A new type of thin-walled steel tube/bamboo plywood hollow composite column with binding bars was developed in which transverse binding bars were used as reinforcement. The compression performance of 12 specimens was tested to examine the failure modes of the steel tube/bamboo plywood hollow composite column with binding bars, and the influences of the slenderness ratio, the net cross-sectional area of the bamboo plywood, the load eccentricity distance, and the binding bars on the ultimate load-bearing capacity were analyzed.
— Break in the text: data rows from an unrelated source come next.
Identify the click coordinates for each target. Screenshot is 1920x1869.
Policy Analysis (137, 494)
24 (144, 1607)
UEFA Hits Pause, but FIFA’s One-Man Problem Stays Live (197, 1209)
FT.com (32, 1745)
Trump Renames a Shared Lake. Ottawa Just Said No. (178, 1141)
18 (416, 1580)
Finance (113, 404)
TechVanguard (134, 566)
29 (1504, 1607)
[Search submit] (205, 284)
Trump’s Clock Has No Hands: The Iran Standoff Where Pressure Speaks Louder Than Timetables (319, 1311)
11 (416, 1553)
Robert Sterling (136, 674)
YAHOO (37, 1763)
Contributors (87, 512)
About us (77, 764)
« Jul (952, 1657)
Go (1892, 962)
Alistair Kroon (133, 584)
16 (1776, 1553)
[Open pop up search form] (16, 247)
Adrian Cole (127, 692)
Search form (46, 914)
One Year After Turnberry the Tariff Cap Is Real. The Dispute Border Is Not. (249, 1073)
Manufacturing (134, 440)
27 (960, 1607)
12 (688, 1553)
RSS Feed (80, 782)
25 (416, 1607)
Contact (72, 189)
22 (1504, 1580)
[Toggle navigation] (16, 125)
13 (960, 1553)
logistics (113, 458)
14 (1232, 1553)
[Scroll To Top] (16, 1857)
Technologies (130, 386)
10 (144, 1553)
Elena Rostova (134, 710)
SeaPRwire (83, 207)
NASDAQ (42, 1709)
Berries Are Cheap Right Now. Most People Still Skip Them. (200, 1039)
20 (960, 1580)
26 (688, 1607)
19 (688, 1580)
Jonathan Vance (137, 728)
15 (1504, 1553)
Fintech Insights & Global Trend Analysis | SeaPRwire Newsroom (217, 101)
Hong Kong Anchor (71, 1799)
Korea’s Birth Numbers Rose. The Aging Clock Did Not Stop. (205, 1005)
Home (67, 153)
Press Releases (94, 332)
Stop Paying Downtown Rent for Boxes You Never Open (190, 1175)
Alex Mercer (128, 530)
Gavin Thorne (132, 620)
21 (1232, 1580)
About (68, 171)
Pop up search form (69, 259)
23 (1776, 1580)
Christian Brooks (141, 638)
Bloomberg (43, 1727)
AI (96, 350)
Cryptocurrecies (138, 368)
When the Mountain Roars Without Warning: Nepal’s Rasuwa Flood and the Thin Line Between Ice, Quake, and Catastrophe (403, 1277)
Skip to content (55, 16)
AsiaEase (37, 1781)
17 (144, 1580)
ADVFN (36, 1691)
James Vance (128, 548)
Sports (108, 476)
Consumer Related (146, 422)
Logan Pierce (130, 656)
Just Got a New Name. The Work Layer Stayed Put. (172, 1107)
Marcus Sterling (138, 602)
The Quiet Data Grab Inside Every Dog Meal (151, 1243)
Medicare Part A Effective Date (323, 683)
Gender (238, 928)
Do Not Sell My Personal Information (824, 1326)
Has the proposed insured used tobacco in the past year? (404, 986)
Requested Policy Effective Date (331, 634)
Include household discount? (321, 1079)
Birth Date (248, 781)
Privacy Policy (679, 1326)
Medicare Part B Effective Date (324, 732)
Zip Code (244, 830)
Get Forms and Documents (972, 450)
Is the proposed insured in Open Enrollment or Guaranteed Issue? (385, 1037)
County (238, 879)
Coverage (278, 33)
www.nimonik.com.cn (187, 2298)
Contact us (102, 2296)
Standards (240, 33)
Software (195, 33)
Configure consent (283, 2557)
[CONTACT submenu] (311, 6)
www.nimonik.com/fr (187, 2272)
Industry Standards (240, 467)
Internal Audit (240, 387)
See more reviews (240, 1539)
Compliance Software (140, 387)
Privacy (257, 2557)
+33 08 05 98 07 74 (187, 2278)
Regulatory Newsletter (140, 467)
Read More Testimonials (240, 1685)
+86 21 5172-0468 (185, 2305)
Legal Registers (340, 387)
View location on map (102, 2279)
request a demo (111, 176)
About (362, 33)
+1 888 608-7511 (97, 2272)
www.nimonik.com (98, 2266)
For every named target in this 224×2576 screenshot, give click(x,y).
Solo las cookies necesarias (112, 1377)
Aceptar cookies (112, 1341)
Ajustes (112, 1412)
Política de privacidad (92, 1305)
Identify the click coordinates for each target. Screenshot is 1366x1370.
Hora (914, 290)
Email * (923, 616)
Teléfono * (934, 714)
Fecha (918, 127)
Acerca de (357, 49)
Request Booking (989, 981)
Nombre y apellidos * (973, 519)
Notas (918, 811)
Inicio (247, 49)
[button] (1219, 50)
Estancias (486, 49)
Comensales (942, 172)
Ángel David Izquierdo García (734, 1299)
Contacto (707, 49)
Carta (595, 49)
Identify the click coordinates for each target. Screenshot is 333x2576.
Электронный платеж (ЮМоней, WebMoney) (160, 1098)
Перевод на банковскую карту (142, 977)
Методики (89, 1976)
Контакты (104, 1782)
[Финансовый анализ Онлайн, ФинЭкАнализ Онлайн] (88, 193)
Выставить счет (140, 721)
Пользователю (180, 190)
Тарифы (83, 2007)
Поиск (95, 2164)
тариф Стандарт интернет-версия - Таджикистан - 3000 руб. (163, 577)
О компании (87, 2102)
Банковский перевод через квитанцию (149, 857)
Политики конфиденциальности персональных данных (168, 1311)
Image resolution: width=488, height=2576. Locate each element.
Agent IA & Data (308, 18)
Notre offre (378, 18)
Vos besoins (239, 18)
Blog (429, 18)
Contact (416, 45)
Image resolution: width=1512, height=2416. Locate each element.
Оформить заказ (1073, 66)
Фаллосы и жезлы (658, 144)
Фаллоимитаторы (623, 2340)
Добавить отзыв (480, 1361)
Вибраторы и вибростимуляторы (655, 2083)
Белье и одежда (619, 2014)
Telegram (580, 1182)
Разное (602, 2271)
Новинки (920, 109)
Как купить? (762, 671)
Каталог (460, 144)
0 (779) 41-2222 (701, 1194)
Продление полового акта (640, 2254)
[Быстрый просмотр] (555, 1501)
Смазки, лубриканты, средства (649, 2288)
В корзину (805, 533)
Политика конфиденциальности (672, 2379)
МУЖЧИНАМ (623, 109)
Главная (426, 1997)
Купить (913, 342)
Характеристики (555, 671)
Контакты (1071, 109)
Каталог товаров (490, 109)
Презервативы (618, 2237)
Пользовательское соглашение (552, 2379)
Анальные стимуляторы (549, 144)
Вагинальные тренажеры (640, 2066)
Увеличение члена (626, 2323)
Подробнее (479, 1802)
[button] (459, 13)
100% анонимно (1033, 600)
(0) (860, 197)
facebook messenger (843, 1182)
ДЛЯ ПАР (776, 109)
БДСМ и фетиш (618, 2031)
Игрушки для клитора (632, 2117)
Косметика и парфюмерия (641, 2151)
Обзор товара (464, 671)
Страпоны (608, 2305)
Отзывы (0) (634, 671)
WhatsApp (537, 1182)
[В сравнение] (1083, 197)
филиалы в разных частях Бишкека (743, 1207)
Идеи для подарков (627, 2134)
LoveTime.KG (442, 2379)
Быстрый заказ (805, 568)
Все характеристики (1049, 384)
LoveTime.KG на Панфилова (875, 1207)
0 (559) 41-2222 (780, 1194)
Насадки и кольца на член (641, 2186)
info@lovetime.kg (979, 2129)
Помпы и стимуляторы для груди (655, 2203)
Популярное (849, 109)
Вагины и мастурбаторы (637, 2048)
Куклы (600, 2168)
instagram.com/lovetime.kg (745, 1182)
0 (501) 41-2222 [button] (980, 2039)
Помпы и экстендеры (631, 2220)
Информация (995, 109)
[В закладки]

The results indicated that the compression failure modes of the steel tube/bamboo plywood hollow composite column with binding bars were mainly bamboo plywood material failure and debonding failure of the adhesion interface; the ultimate bearing capacity of the steel tube/bamboo plywood hollow composite column with binding bars increased with an increasing net cross-sectional area of the bamboo plywood and decreased with an increasing slenderness ratio and eccentricity distance. Transverse binding bars were introduced to ensure the integrity of the composite column, to effectively reduce the debonding failure of the adhesion interface, to change the life-limiting damage mode, and to significantly improve the load-bearing capacity of the steel tube/bamboo plywood hollow composite column with binding bars. Finite element numerical simulations were performed to extend the influential factor analysis based on the test results. Furthermore, based on a non-linear regression analysis of the experimental data, a model for calculating the load-bearing capacity was formulated to determine the allowable compressive capacity of an steel tube/bamboo plywood hollow composite column with binding bar for engineering applications.